Этим завершилась революция, начатая Галилеем. Он породил форму нефилософского знания, которую как таковую многие считали в какой-то степени (или даже много) меньшей, чем научное знание, образцом которого в то время все еще считалась философия или, конкретнее, метафизика. После создания механики Ньютона и ее развития в XVIII в. модель, или парадигма, науки изменилась. Именно этот род знания, а не предлагаемый философией, стал рассматриваться как составляющий науку в собственном смысле, и даже стало возможным задавать вопрос: возможна ли метафизика как наука? Как хорошо известно, конечным пунктом этого вызревания можно считать Канта, чья «Критика чистого разума» ясно указывает на эту смену парадигмы, свидетельствуя об окончательной победе Галилеевой программы над ее соперницей[61].

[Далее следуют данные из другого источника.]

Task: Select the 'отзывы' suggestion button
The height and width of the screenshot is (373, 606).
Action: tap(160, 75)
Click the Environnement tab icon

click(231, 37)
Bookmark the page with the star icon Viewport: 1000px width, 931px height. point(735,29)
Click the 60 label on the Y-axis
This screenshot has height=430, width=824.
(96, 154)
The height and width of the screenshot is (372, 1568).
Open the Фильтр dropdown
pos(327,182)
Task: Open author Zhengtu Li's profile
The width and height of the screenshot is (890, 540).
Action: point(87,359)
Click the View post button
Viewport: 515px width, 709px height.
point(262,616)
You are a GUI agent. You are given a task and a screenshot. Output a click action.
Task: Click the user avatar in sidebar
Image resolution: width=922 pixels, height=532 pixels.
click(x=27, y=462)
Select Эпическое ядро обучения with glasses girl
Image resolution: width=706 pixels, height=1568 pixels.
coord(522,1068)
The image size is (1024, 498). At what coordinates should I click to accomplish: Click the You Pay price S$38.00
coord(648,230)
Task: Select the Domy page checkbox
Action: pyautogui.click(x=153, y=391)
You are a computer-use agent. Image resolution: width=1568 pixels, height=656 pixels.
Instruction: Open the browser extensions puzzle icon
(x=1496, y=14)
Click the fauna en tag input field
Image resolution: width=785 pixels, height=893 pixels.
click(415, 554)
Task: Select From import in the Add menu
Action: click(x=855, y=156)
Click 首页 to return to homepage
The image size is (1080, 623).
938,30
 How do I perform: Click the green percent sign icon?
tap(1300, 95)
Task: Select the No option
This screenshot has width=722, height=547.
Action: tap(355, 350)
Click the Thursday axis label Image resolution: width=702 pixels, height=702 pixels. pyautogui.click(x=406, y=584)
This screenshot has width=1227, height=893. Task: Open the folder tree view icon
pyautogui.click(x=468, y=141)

Может возникнуть вопрос: в какой мере основные философские взгляды Галилея сохранились неизменными в кантовской концепции науки и какие новые элементы обнаружились с приходом трансцендентальной философии? Это не второстепенный вопрос, в силу огромного влияния, которое философия Канта имела на понимание науки. На него мы можем ответить, что предписание Галилея «не посягать на сущность» полностью сохранено в доктрине Канта о непознаваемости ноумена. Действительно, само понятие ноумена предельно значимым образом выражает ту идею сущности, которую мы на предыдущих страницах назвали «неправильной», ибо ноумен понимается как «вещь в себе», которая лежит за явлениями и не может быть постигнута никаким исследованием. Следовательно, понятие ноумена есть обманчивое понятие (точно так же как обманчивым было понимать сущность как «сердцевину» реальности, к которой случайные свойства просто прикреплены некоторого рода внешним отношением). К тому же утверждение, что сущность не может быть познана, есть чисто догматическое предположение, еще менее обоснованное, чем «посягательство на сущность», поскольку Галилей представлял такое посягательство как «отчаянное предприятие» (т. е. как практически неразрешимую задачу), в то время как Кант открыто заявлял, без каких-либо аргументов в свою поддержку, что ноумен непознаваем в принципе. Это делает его предположение не только догматическим, но и близким к явному противоречию, поскольку утверждать существование чего-то несомненно значит включить его в область знания (а иначе как мы могли бы знать, что оно существует?). Но это запрещает нам говорить в то же время, что оно лежит за пределами нашего знания. В этом, конечно, состоит основа отказа от идеи ноумена со стороны философов-идеалистов после Канта (особенно Фихте и Гегеля и их последователей в начале XX в.)[62].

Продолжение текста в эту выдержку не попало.